Con una habilidad maquiavélica, el torrente informativo -y, sobre todo, desinformativo- va creando un universo paralelo, en donde la concentración de la riqueza y de poder en manos de entidades inalcanzables se asume como un logro y no como una aberración del sistema que nos rige. En esa misma tónica, el retroceso en cuestión de derechos civiles y protección de los sectores más vulnerables -mujeres, niñez, adultos mayores, pueblos originarios, personas en condiciones de discapacidad- se consolida por medio de medidas arbitrarias y abiertamente discriminatorias.
En una década ya avanzada del nuevo siglo, destaca la manera ofensiva y abiertamente patriarcal como se mantiene el cerco contra el derecho de las mujeres de administrar su vida reproductiva de acuerdo con su propio criterio, o el silencio en torno a las prácticas misóginas de Estados que las condenan a un estatus de indignidad y marginación. Para normalizar este trato echan mano a leyes contrarias a los acuerdos y convenciones internacionales de carácter obligatorio, como aquellos dirigidos a proteger los derechos humanos y combatir la discriminación. Algo similar sucede en relación a la niñez, a la cual se la continúa tratando como a un subproducto y no como a un sector de primerísima importancia.
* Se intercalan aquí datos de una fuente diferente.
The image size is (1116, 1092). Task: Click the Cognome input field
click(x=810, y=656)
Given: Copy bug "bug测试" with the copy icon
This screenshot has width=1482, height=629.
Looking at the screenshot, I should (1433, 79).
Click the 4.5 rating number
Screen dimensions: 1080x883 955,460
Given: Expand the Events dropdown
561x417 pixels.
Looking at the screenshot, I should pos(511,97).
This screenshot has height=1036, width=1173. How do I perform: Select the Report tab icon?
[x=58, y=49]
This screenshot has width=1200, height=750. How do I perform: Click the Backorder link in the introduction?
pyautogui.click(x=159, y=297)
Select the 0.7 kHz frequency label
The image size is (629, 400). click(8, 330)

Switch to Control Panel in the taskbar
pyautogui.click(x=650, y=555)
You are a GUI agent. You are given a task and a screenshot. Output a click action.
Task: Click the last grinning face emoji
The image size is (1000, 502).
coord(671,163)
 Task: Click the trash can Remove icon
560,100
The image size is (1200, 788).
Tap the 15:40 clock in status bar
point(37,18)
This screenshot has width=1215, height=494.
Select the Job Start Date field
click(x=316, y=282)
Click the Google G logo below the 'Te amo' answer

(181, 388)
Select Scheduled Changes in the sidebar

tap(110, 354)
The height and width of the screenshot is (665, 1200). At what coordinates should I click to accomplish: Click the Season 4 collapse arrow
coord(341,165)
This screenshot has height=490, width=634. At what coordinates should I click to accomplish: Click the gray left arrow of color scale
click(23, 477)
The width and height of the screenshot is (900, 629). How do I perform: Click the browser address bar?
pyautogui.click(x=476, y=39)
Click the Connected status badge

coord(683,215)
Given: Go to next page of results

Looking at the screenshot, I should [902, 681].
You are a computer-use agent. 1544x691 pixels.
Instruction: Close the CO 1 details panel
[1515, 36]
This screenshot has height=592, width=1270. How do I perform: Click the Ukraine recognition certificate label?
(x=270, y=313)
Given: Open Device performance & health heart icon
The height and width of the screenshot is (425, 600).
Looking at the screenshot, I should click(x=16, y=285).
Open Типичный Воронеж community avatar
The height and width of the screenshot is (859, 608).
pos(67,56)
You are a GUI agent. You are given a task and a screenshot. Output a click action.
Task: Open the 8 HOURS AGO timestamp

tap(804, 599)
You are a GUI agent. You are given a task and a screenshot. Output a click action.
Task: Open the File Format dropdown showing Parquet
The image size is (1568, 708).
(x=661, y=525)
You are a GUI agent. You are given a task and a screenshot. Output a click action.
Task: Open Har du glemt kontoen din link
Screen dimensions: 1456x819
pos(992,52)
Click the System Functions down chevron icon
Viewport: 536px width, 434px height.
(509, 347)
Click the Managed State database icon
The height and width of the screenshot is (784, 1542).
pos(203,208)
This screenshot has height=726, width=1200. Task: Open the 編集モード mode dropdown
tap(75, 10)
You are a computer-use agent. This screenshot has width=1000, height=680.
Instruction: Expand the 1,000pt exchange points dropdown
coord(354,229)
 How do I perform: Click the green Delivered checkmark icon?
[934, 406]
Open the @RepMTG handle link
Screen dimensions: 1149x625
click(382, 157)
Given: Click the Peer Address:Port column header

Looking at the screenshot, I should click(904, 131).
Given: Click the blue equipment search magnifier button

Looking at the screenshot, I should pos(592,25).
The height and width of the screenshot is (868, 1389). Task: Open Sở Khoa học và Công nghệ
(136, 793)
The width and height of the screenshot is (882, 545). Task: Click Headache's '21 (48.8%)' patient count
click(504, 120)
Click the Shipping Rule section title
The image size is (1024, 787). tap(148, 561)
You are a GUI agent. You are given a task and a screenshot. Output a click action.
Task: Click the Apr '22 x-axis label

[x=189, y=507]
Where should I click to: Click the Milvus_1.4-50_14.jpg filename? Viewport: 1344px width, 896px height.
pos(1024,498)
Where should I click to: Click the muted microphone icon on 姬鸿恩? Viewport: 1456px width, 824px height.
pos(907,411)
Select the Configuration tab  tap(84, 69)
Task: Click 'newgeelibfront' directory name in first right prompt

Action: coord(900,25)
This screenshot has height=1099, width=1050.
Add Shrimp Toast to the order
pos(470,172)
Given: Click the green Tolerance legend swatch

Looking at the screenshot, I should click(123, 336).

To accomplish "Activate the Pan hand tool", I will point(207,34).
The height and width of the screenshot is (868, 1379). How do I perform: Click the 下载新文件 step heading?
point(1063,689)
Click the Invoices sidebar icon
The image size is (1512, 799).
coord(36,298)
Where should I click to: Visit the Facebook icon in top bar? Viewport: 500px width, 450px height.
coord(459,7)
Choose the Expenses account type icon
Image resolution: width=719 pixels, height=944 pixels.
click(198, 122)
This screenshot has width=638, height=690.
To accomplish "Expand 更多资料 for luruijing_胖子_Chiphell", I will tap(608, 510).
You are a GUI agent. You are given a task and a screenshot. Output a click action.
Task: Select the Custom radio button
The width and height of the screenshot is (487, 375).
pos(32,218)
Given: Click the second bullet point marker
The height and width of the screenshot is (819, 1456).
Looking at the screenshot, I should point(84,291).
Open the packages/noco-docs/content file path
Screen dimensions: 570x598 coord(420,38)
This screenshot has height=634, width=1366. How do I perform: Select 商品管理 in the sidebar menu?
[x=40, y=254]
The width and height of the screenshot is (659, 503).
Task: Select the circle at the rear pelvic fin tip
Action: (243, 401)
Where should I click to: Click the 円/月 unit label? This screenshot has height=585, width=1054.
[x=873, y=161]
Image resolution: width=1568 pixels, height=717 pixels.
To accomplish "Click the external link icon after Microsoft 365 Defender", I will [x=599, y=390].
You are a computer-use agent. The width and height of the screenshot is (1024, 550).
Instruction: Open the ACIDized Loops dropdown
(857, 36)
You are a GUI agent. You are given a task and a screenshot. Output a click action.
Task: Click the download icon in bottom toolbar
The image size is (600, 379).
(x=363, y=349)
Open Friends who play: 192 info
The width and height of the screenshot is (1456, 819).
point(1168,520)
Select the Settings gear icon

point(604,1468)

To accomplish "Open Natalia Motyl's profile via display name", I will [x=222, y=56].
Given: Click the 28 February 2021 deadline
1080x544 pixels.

El efecto de la manipulación mediática se traduce también en una abstracción de la realidad de los otros. Es decir, una perfecta anestesia para la conciencia cuando el golpe lo recibe otro pueblo, en una latitud aparentemente lejana. Ese devenir del “no nos importa” no solo incide en una mayor vulnerabilidad hacia acciones similares que nos afecten, sino en una pérdida de contacto con ese concepto de Humanidad, al cual sin embargo solemos recurrir cuando somos quienes recibimos los golpes.
El sistema imperante en nuestro hemisferio -neoliberal, capitalista, orientado a la concentración de la riqueza en pocas manos y a la pérdida de derechos individuales- tiene como característica específica la imposición de un modo de vida capaz de impedir o entorpecer toda acción colectiva, manteniendo a la ciudadanía enfocada en la supervivencia gracias a la incertidumbre con relación a su trabajo, a sus derechos, a sus posibilidades de progreso. El interés primordial de quienes poseen el control de la información y los medios para divulgarla, por ende, está centrado en el silencio y el conformismo, lo cual representa la base misma del sistema y garantiza su solidez. Eso les permite un espacio privilegiado para continuar con sus planes de expansión económico-corporativa, incidencia en la política global gracias a una hábil manipulación financiera y, desde esa plataforma, la decisión unilateral sobre las vidas ajenas.
El mundo es ancho y ajeno, según Ciro Alegría. Pero resultó más ajeno que ancho.